# WRITTEN TASK
Reproduce word for word the portion of the press conference transcript that opens with the words containing "ANASTASIA PAVLYUCHENKOVA: Yeah, I" and closes with "at the start.".

June 4, 2023
A. PAVLYUCHENKOVA/E. Mertens
3-6, 7-6, 6-3
THE MODERATOR: Congratulations. Back into the quarterfinals at Roland Garros. Just tell us about your emotions after the match, and what were the keys today to getting the win.
ANASTASIA PAVLYUCHENKOVA: Actually, emotions, I didn't have much left after this match. I think I was still in the match when give an interview on court and after now, just a bit relaxed, and honestly really tired.
But really proud of myself, because couple of people reminded me that I was 6-3, 3-1, Love-40 down, so actually felt like a lost match already, but I kept on fighting every point, believing, and here I am here.
Q. Was this your first time on Chatrier since the final even to practice?
ANASTASIA PAVLYUCHENKOVA: Yes, first time. I didn't even practice. Lower players don't really get a chance to practice on those courts.
Q. What did you make of the atmosphere out there? Did you feel the memories of the last time you were there?
ANASTASIA PAVLYUCHENKOVA: Yeah, I mean, obviously a very nice memory going up the stairs, and that is very special.
But also, not easy, because I was playing three matches on small courts, so actually just felt a little bit strange at the start.
Also, today was really tough conditions. Was a lot of wind. On one side we didn't even have the clay left actually, because with the wind it was flying away. I couldn't really slide on that side anymore, and so it was not easy.
Q. You have told us that you love to compete, and you love to win. Where do you get your competitive spirit from? Do you think that sometimes when you are behind in a match, your competitive spirit is at its highest? How competitive do you think you would be if you were not allowed to drink coffee?

# DATA BELOW
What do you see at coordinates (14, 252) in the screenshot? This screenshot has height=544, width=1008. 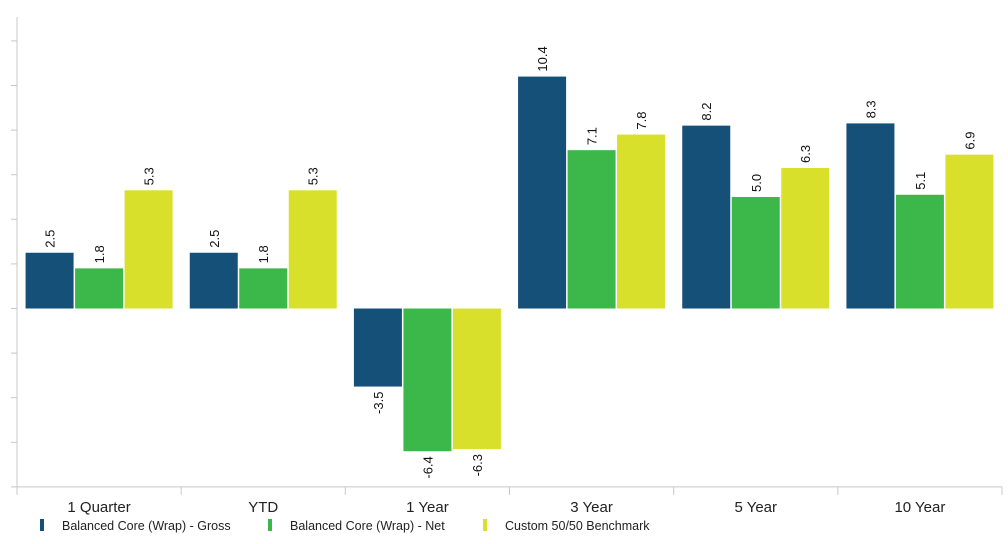 I see `y-axis` at bounding box center [14, 252].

# RESPONSE BELOW
ANASTASIA PAVLYUCHENKOVA: Yeah, I mean, obviously a very nice memory going up the stairs, and that is very special.
But also, not easy, because I was playing three matches on small courts, so actually just felt a little bit strange at the start.